- Original language: English
- Written by: Susanna Centlivre
- Genre: Comedy

Premiere
- Date: June 1702
- Place: Lincoln's Inn Fields Theatre, London

= The Beau's Duel =

Play by Susanna Centlivre

The Beau's Duel; or, A Soldier for the Ladies is a 1702 comedy play by the English writer Susanna Centlivre.

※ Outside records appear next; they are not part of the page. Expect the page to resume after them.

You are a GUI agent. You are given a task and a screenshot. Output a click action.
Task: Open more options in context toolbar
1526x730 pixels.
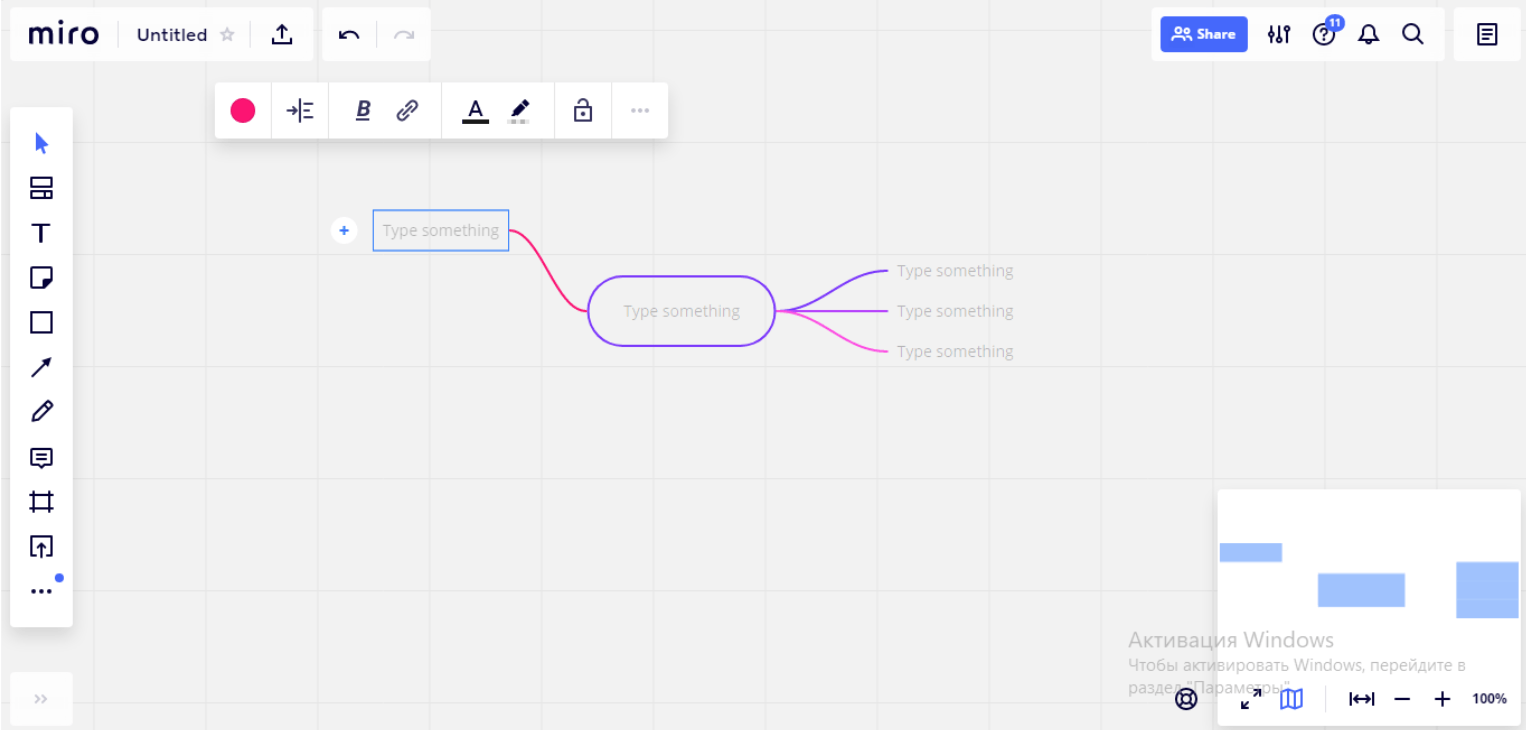pyautogui.click(x=640, y=111)
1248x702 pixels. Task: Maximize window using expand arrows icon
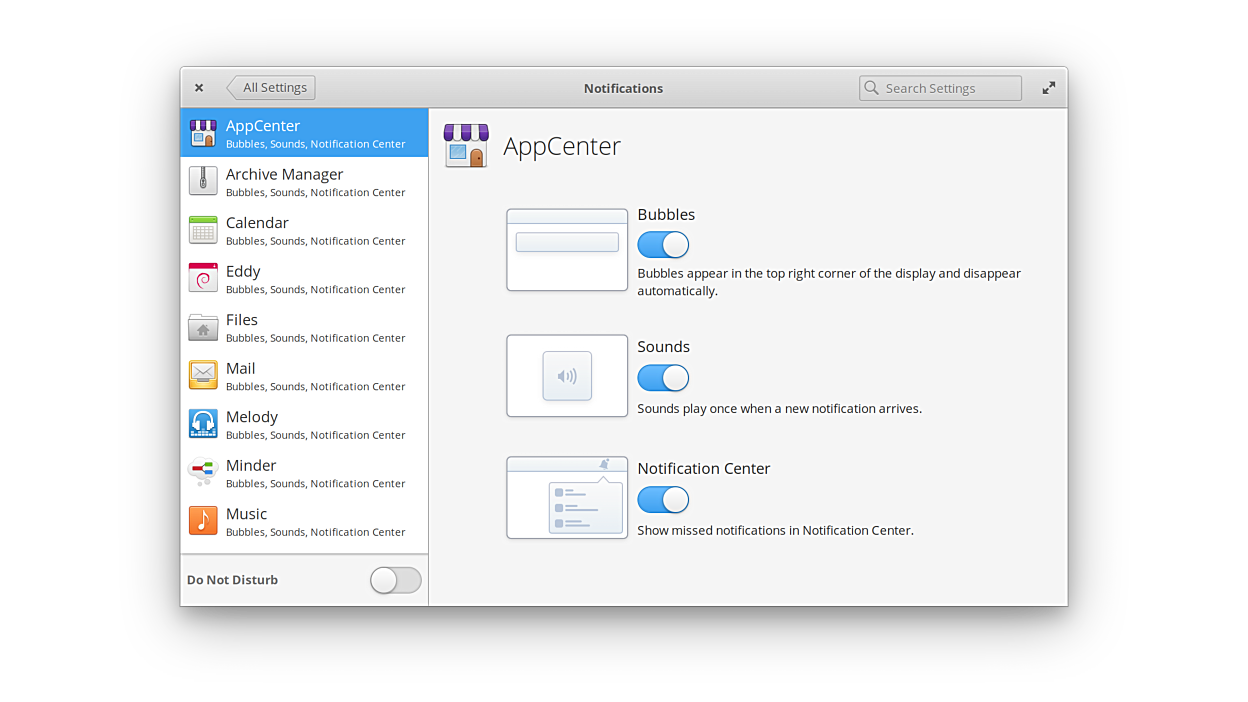coord(1048,88)
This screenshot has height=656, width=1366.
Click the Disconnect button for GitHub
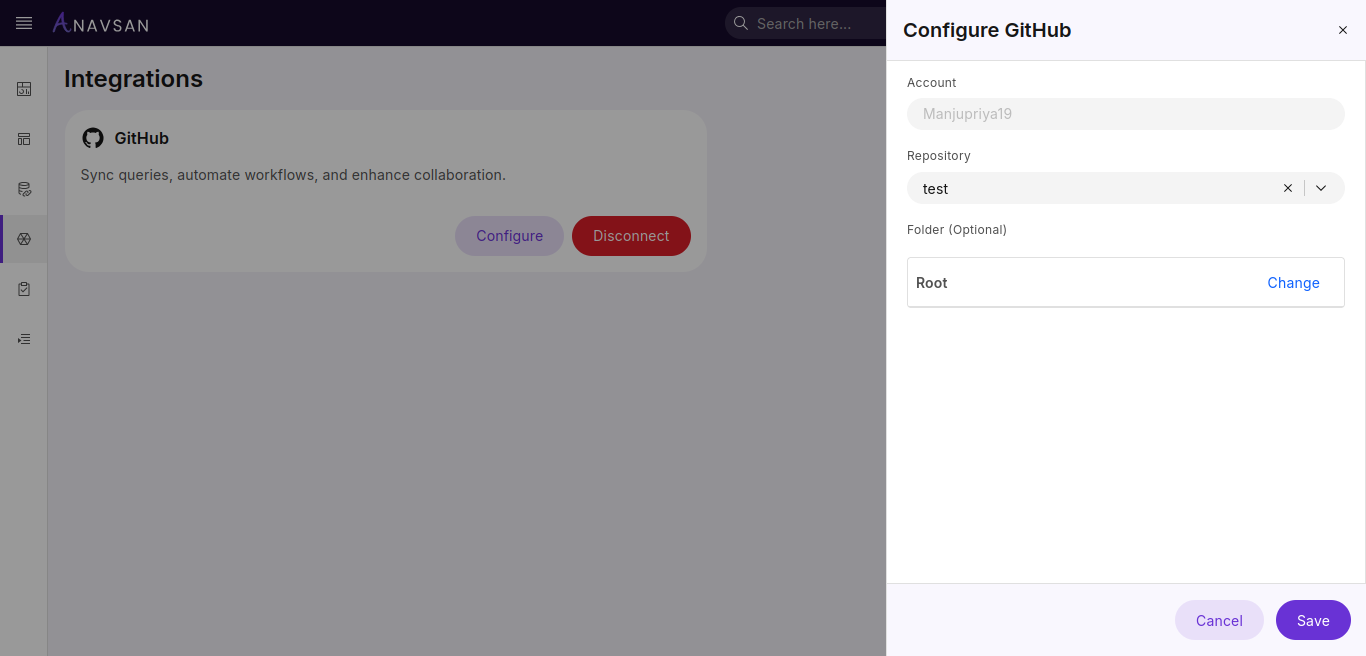(631, 236)
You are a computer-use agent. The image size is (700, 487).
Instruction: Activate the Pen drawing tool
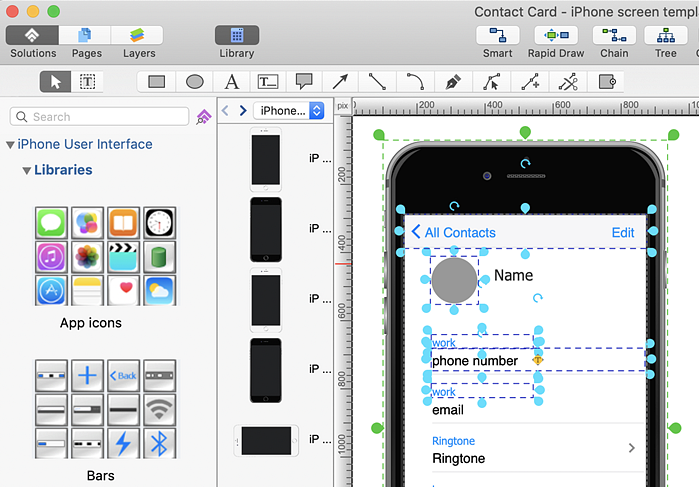click(x=453, y=82)
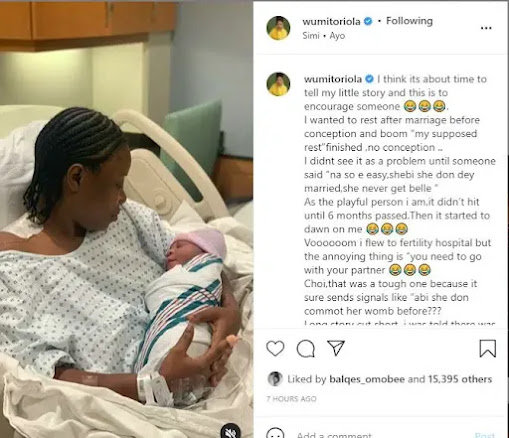Viewport: 509px width, 438px height.
Task: Click the header profile avatar
Action: coord(278,28)
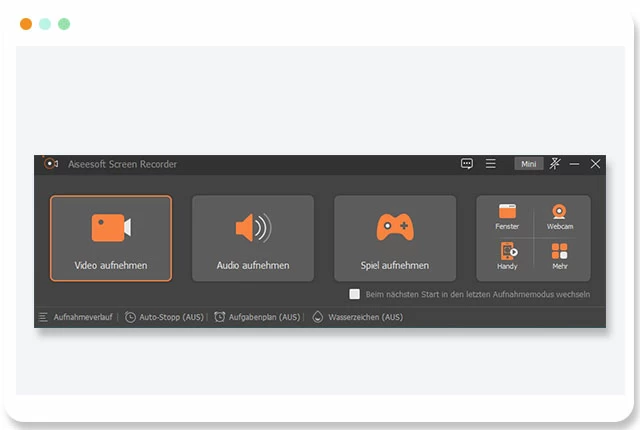Click the orange dot at top-left

[x=26, y=24]
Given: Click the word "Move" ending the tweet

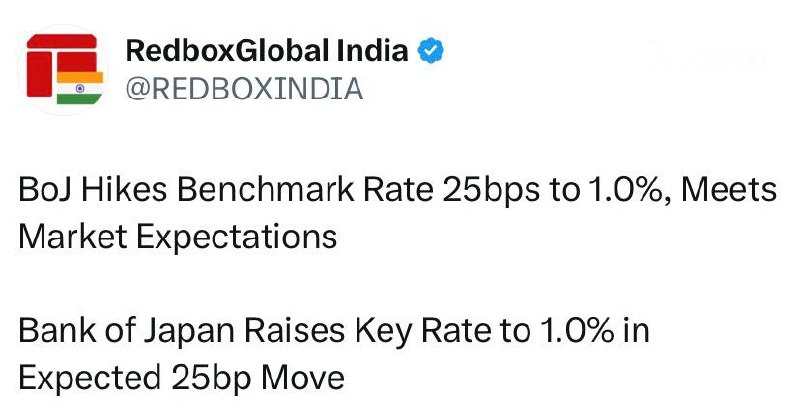Looking at the screenshot, I should 303,378.
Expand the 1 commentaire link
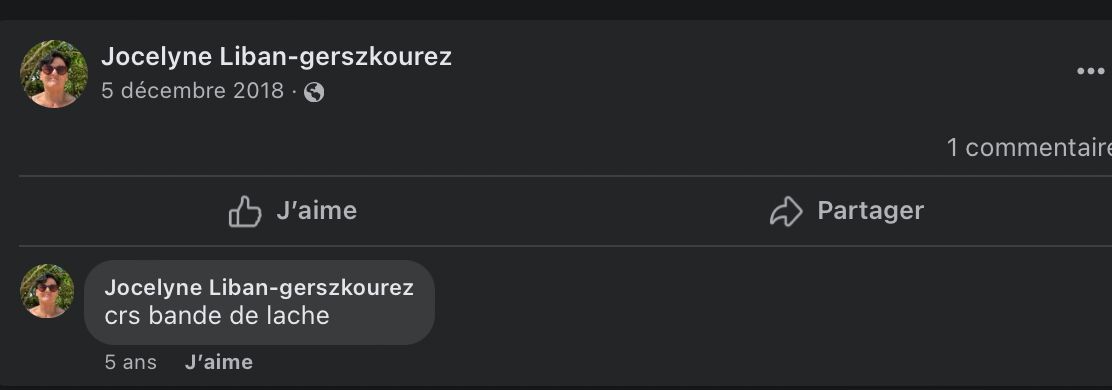Viewport: 1112px width, 390px height. (x=1029, y=147)
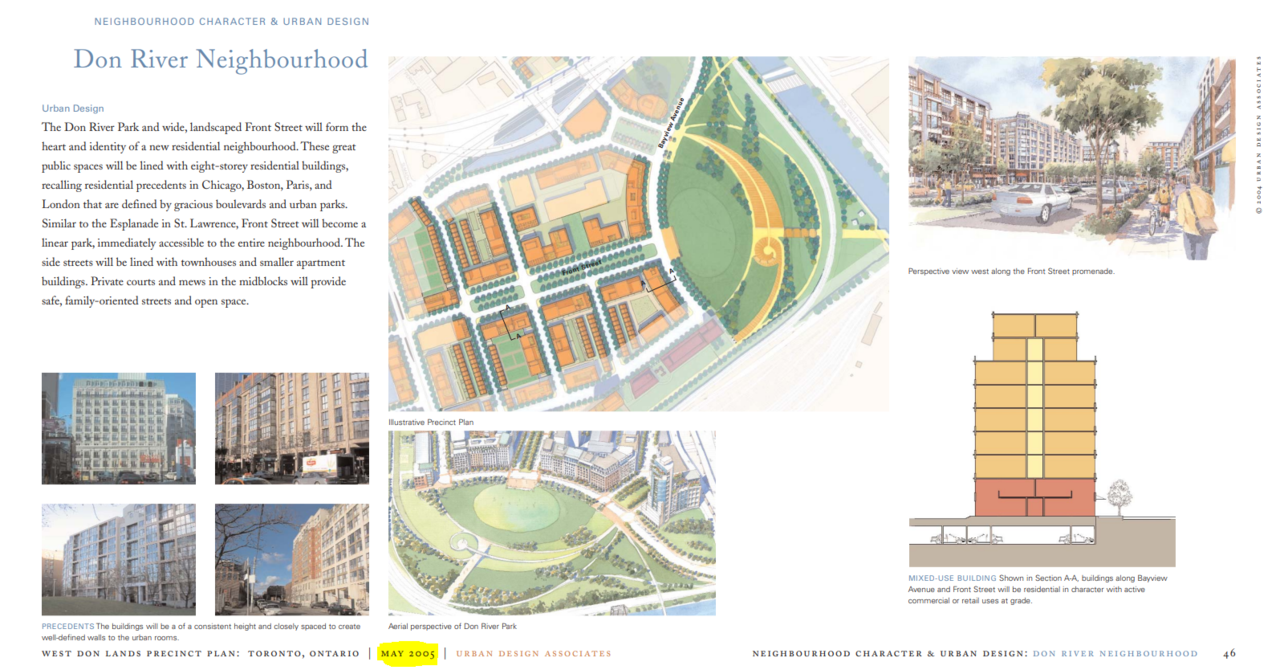Open the aerial perspective image of Don River Park

click(551, 522)
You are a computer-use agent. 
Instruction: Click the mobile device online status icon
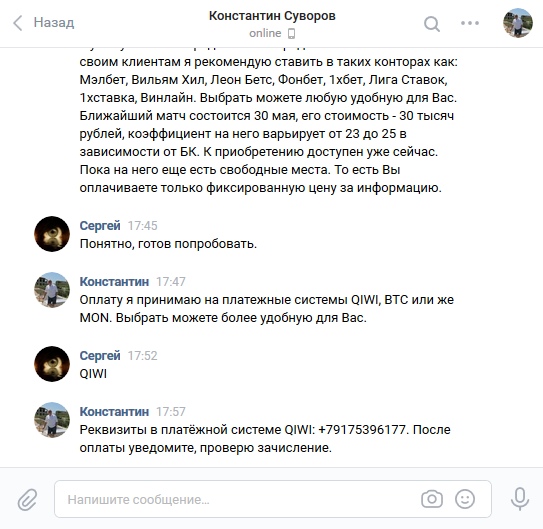[292, 34]
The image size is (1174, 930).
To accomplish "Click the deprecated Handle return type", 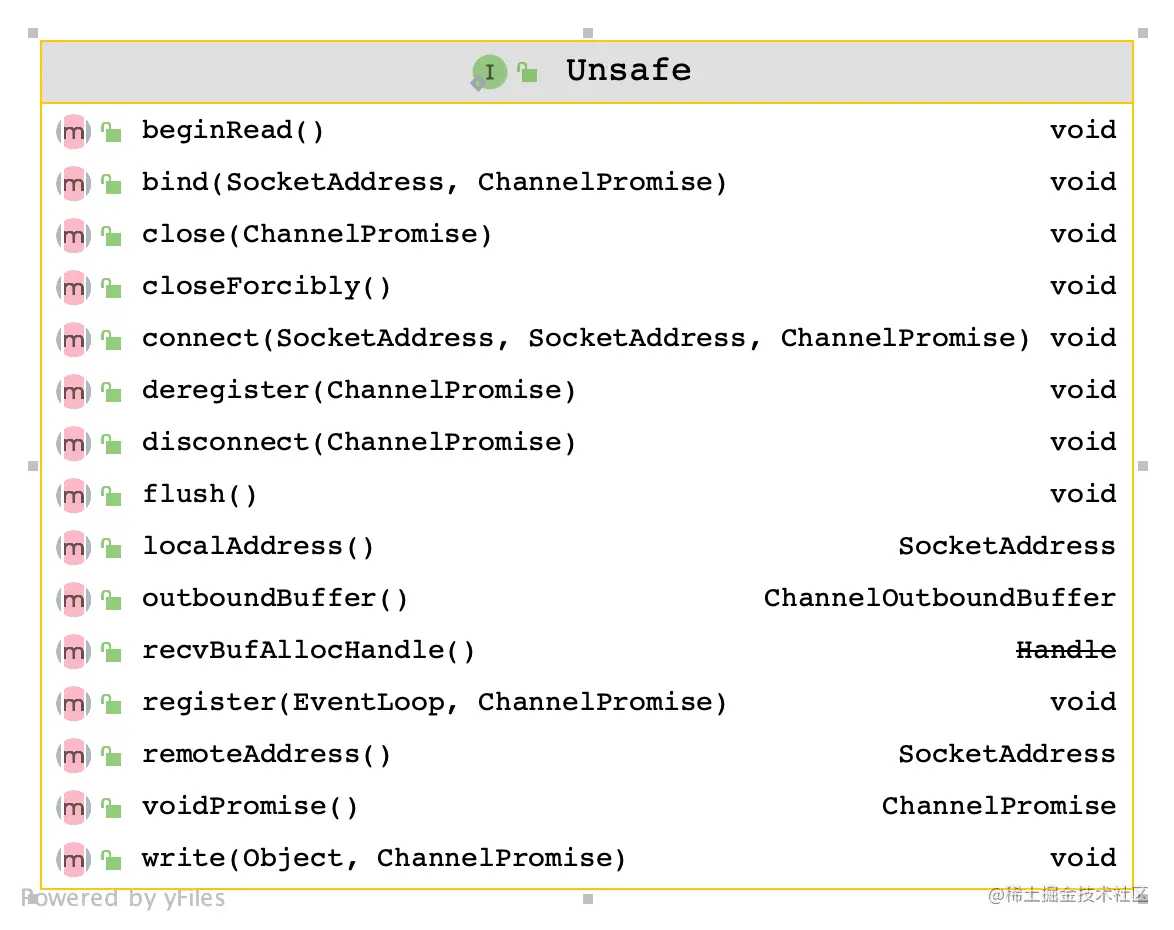I will 1065,651.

The original Lincoln's Inn Fields cast included John Corey as Colonel Manly, Barton Booth as Bellmein, George Powell as Toper, John Bowman as Mode, George Pack as Ogle, William Fieldhouse as Careful, Mary Porter as Emilia and Elinor Leigh as Mrs Plotwell.

==Sources==
Centlivre borrowed plot elements and speeches extensively from Jasper Mayne's plays The City Match (1639) and The Amorous War (c. 1648) for The Beau's Duel. However, even in cases where the text is copied verbatim, changes in context — for example, changing the speaker from a noble to a sergeant — show that Centlivre was adapting the material to her own purposes and the tastes of her time.

==Bibliography==
- Burling, William J. A Checklist of New Plays and Entertainments on the London Stage, 1700-1737. Fairleigh Dickinson Univ Press, 1992.